[Opening Data to process section]

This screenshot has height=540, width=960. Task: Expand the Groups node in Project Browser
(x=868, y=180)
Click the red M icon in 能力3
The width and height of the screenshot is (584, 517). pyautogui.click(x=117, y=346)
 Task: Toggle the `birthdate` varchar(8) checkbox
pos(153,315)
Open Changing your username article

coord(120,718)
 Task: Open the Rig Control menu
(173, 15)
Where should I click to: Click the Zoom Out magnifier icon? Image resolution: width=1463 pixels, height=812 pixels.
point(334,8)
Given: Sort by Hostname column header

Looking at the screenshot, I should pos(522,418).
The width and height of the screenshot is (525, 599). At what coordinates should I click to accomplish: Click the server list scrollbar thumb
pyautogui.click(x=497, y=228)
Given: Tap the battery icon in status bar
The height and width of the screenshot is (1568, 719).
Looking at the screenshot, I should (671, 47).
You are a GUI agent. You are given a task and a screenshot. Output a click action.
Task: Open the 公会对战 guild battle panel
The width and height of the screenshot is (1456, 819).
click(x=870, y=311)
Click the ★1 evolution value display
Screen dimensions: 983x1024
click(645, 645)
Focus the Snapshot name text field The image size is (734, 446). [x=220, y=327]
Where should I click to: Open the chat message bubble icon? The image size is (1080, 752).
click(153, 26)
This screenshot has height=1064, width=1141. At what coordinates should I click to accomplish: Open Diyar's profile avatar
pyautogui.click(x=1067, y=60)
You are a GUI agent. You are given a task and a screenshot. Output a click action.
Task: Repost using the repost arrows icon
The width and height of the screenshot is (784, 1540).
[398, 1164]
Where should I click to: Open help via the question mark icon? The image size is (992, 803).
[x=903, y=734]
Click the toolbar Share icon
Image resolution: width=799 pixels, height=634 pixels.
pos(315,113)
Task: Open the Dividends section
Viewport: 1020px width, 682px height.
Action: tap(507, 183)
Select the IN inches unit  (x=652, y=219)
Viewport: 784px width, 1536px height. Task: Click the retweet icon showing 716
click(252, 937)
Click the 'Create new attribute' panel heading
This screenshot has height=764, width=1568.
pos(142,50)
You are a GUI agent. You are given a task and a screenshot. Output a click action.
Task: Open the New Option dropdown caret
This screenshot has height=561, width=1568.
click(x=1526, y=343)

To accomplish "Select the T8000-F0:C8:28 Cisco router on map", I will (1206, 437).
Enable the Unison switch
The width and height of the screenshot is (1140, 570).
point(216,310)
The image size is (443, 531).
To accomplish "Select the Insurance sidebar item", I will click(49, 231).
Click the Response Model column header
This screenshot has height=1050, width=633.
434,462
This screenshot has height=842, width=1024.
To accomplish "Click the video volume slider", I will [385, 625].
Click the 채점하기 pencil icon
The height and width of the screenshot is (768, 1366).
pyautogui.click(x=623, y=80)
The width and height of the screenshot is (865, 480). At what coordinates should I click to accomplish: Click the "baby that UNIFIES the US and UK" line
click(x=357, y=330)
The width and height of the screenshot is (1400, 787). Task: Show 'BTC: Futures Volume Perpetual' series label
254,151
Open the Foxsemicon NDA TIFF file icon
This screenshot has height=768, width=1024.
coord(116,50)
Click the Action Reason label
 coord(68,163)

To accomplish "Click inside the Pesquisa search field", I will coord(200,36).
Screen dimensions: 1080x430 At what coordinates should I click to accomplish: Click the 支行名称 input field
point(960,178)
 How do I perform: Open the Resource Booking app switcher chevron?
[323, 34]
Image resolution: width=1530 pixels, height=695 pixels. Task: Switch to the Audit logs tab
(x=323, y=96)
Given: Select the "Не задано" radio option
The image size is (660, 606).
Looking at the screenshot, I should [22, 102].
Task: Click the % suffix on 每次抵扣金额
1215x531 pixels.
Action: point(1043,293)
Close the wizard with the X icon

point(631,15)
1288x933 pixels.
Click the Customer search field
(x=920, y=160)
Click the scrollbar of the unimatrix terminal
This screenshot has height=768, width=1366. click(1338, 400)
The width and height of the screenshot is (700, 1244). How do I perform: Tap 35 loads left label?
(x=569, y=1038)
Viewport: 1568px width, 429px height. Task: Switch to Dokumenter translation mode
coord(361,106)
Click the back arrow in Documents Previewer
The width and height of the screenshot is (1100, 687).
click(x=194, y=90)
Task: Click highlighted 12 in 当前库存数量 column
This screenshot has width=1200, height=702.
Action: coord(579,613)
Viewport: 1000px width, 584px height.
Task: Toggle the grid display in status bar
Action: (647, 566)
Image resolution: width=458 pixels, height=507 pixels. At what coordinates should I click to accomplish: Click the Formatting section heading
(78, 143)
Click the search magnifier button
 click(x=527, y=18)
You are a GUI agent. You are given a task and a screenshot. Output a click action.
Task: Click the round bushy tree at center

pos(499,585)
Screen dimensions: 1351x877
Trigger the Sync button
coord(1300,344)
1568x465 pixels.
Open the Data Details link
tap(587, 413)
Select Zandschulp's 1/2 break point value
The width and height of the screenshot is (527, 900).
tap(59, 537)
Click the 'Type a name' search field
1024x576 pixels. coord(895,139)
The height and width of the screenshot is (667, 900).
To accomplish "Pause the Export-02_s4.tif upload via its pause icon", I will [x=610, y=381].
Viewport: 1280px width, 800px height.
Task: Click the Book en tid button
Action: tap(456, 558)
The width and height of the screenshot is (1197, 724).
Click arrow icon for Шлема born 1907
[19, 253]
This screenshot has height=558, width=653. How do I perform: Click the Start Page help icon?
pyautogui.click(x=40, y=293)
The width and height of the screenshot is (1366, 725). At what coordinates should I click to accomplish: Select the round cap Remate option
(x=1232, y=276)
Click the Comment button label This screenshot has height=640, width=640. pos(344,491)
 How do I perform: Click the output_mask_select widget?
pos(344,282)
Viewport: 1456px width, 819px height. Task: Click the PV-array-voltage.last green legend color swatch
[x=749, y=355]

[Closing Data to process section]

- _To do_
Across the whole listing, show each line where the word "panel" occurs.

- _Output_
Task: Open the 公会对战 guild battle panel
Click the 'Create new attribute' panel heading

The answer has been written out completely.